Considerations for more widespread use of retinal monitoring centers based on clinician and patient feedback.
John Rumpakis, OD, MBA: I know you both have very busy practices. But having the ability to access this information at any time that you’d like, do you find it to be disruptive to your workflow, beneficial, easy to fit in in between patients, in the evening or in the morning?
Jaya Pathapati, OD: For me it’s been very easy. It’s on our desktop, and we have it downloaded in a couple of examination rooms, so I can look at it right before I’m going to go see a patient. Going back to what you said earlier, John, we’re almost doing a remote exam before we walk in the room. We’re looking at the OCTs [optical coherence tomography tests], we’re looking at the optomap or retinal photos before we walk in. We’re able to look at their chart, what their VA [visual acuity] is, and so forth. We’re outside the room, that’s kind of remote. We’re not even looking at the eye, correct? This is just a little more distant remote than outside the room. It’s been so easy, and, like I said, it’s now part of our flow, and it’s been great.
John Rumpakis, OD, MBA: This is becoming the pattern for the future. We start to get the patient more involved in their disease. As they become more involved, we probably end up being much more certain to get an early diagnosis, which helps with progression or early intervention on doing things. We have the ability to use technology to alert us, so that way we can use our medical decision-making, which is most valuable having real-time information. It certainly sounds like patient compliance is much higher with a remote monitoring type of a situation than it is with home Amsler grid that people have in the bottom of the drawer somewhere and bring it out when it’s time for their appointment. I’m glad to see that it fits into your workflow.
I want to talk a little bit about the economics of this. When we talk about billing processes for remote monitoring centers, as I said earlier, in the existing code we have for using it for a visual field assessment, the code is 0379T, which is a category 3 code. And this is the code that the billing center or the remote monitoring center uses to bill for the capture and the analysis of the test.

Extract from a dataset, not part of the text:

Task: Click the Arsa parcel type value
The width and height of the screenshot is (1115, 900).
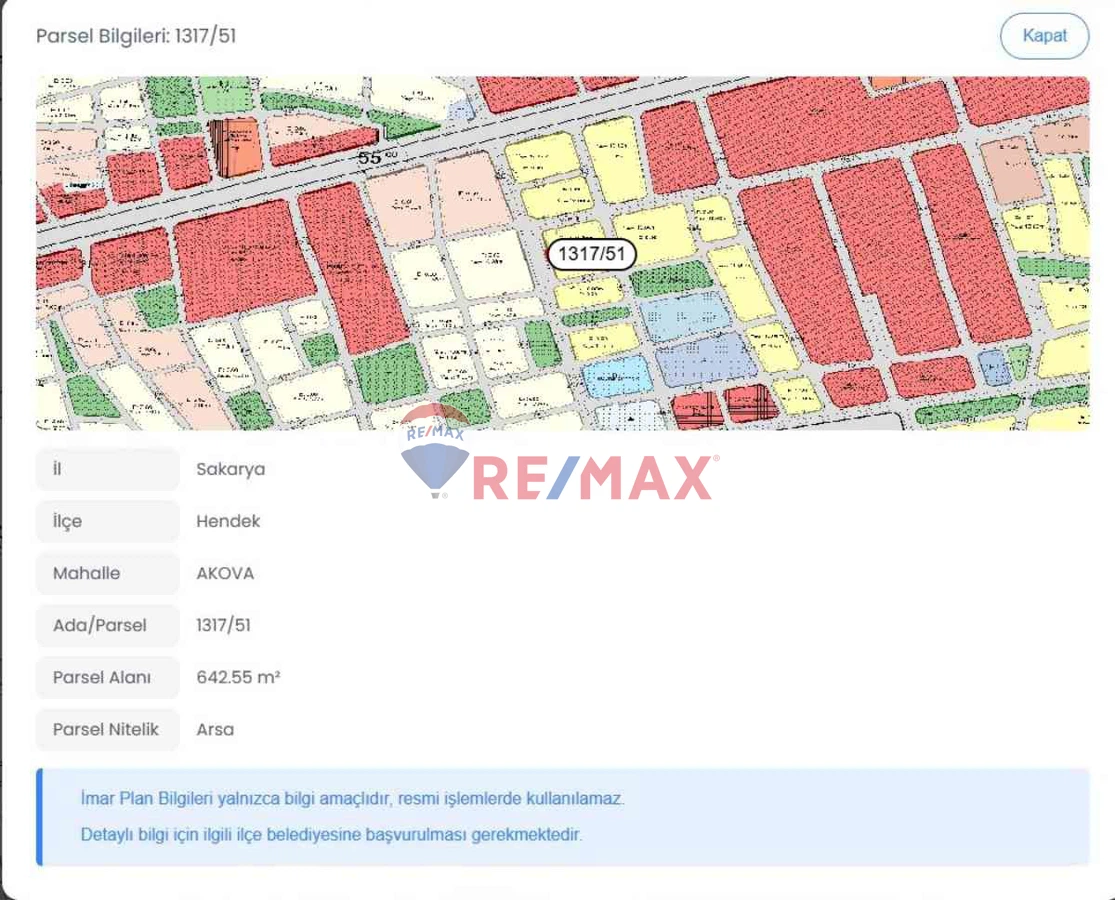Action: tap(215, 729)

You get the results of the test, and it’s not a test that you get paid for, which is as I said earlier, a very important distinction because when we start to look at reviewing the data that you’re talking about, Jaya, before the patient comes in, you’re able to now score a higher level of evaluation and management [E&M] code because one of the categories, as you know, is complexity of data. When we’re looking at the complexity of data, we can’t count reviewing tests that we’ve done and done an interpretation report for, we can’t count that toward the E&M code. But we can count an outside test that somebody else has done. That can add to the complexity of the data that we have to review.
It’s an interesting thing because it does bring up the billing process. Right now, when you talk about how you bill for remote activities, my guess is neither one of you do, right, because there’s not really a pathway for you to bill for the visual field that’s being done in the ForeseeHome [monitoring program] that’s out there and doing it. But when we start to think about this, you are seeing the patient, so you’re billing an E&M code, you’re billing for ancillary testing you’re doing. In today’s world, with the changes in 2021 with the evaluation and management code requirements, you each have the choice. Steve, you don’t so much, but Jaya has the choice of being able to choose time as her basis for the code, or she has medical decision-making.

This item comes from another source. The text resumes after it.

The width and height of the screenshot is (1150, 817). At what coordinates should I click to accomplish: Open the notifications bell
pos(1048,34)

Now, time is an interesting thing because time has 9 different components that comprise it. And you can count this both ways because the time you take to review tests, if you’re going into the portal, you’re looking at the patient’s history of tests prior to doing that, every second you spend on that portal reviewing that patient prior to that examination would count toward the total time spent. That would impact, of course, your total time and that would impact your office visit level. When we start to think about the established patient E&M codes, and I don’t know if everybody is aware of this, but the impact of 2021 changes, the increase on the established patient side from 2020 to 2021 in the E&M codes was a significant increase in reimbursement, much more so than the new patient increase that we saw on doing that. Have you had any of your patients comment about the cost to them as far as the remote monitoring goes? Has that been a subject that you must tackle or educate patients about in any way?
Jaya Pathapati, OD: I have had nobody. I usually tell them that insurance will be billed through the remote monitoring service. I’ve had one patient call and say, “I can’t afford to do this because my insurance is not covering it.” And the remote monitoring service had a financial component where they reached out to help the patient who was not able to do it, and he was a high-risk patient. That really made me even more of a fan that they took the time to do that, and he’s still being monitored by it.
John Rumpakis, OD, MBA: Great. So, they do provide that kind of assistance and that kind of counseling work.
Jaya Pathapati, OD: Yes.
John Rumpakis, OD, MBA: That’s fabulous because sometimes that’s the biggest part that’s missing in a practice is describing the cost to a patient, understanding the impact at the point of care. It’s all nice, we always look at reimbursements and we look at different things like that. But when the rubber hits the road, we still have to make sure the patient is very comfortable in understanding how that process is going to work and what’s the responsibility of the third-party carrier versus their own responsibility.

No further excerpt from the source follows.